After check some different questions about this I cannot find a solution.
I'm trying to point my search head cluster to my indexers cluster using Cluster Master but when I use the following command on a SH Cluster member:
/opt/splunk/bin/splunk edit cluster-config -mode searchhead -master_uri https://cmserver:8089 -secret myKey
I recieve the following error message:
Could not contact master. Check that the master is up, the master_uri=https://cmserver:8089 and secret are specified correctly
splunkd.log on cluster master:
01-21-2019 18:25:15.530 +0100 ERROR DigestProcessor - Failed signature match
01-21-2019 18:25:15.531 +0100 ERROR LMHttpUtil - Failed to verify HMAC signature, uri: /services/cluster/master/info
I think that pass4SymmKey is equal on both servers, but how can I check it?

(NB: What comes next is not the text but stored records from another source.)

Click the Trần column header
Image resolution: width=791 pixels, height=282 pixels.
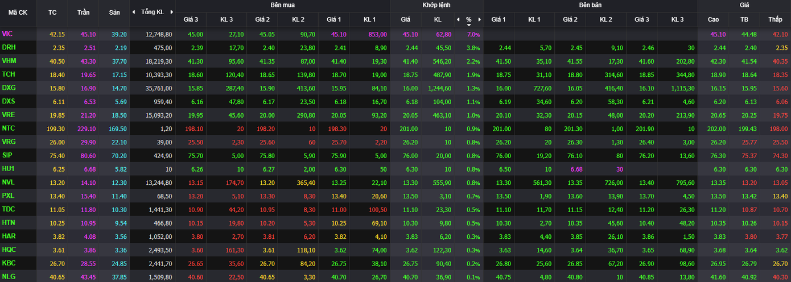83,12
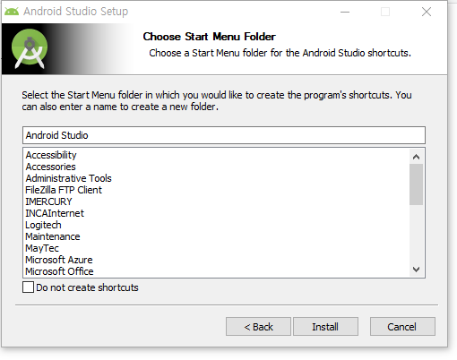Click the folder list scrollbar thumb
Viewport: 457px width, 360px height.
point(416,184)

I'm not able to connect any search head cluster member to cluster master, instead of decrypt the passowrd (I haven't got other server to follow the process) I'm typing the password again in plain text at each server on /local/server.conf under [clustering] stanza but continue happening the same.
At the end you can read the following:
If you want to deploy a search head cluster, so that the search heads share configurations and jobs, see the additional configuration instructions in the topic "Integrate the search head cluster with an indexer cluster" in the Distributed Search manual.
Is the case that I have, I'm trying to connect the members of the cluster.
Thanks for the answer, I'm going to check the way to decrypt password.
When you talk about secrets file I undestand that the file /opt/splunk/etc/auth/splunk.secret, right?
What does this file exactly contains? is generated taking pass4SimmKey or it's different?
On the same folder I can find splunk.secret.oldKey and splunk.secret.oldKey.orig (maybe I generated these files indirectly trying to solve the issue)
Thank you so much
yes, I am talking about the splunk.secret. Its used to hash the passwords you enter for pass4Symmkey.
I am not sure but this splunk.secret.oldKey does not sound like something that happens done by splunk. Maybe someone just changed this file on your server?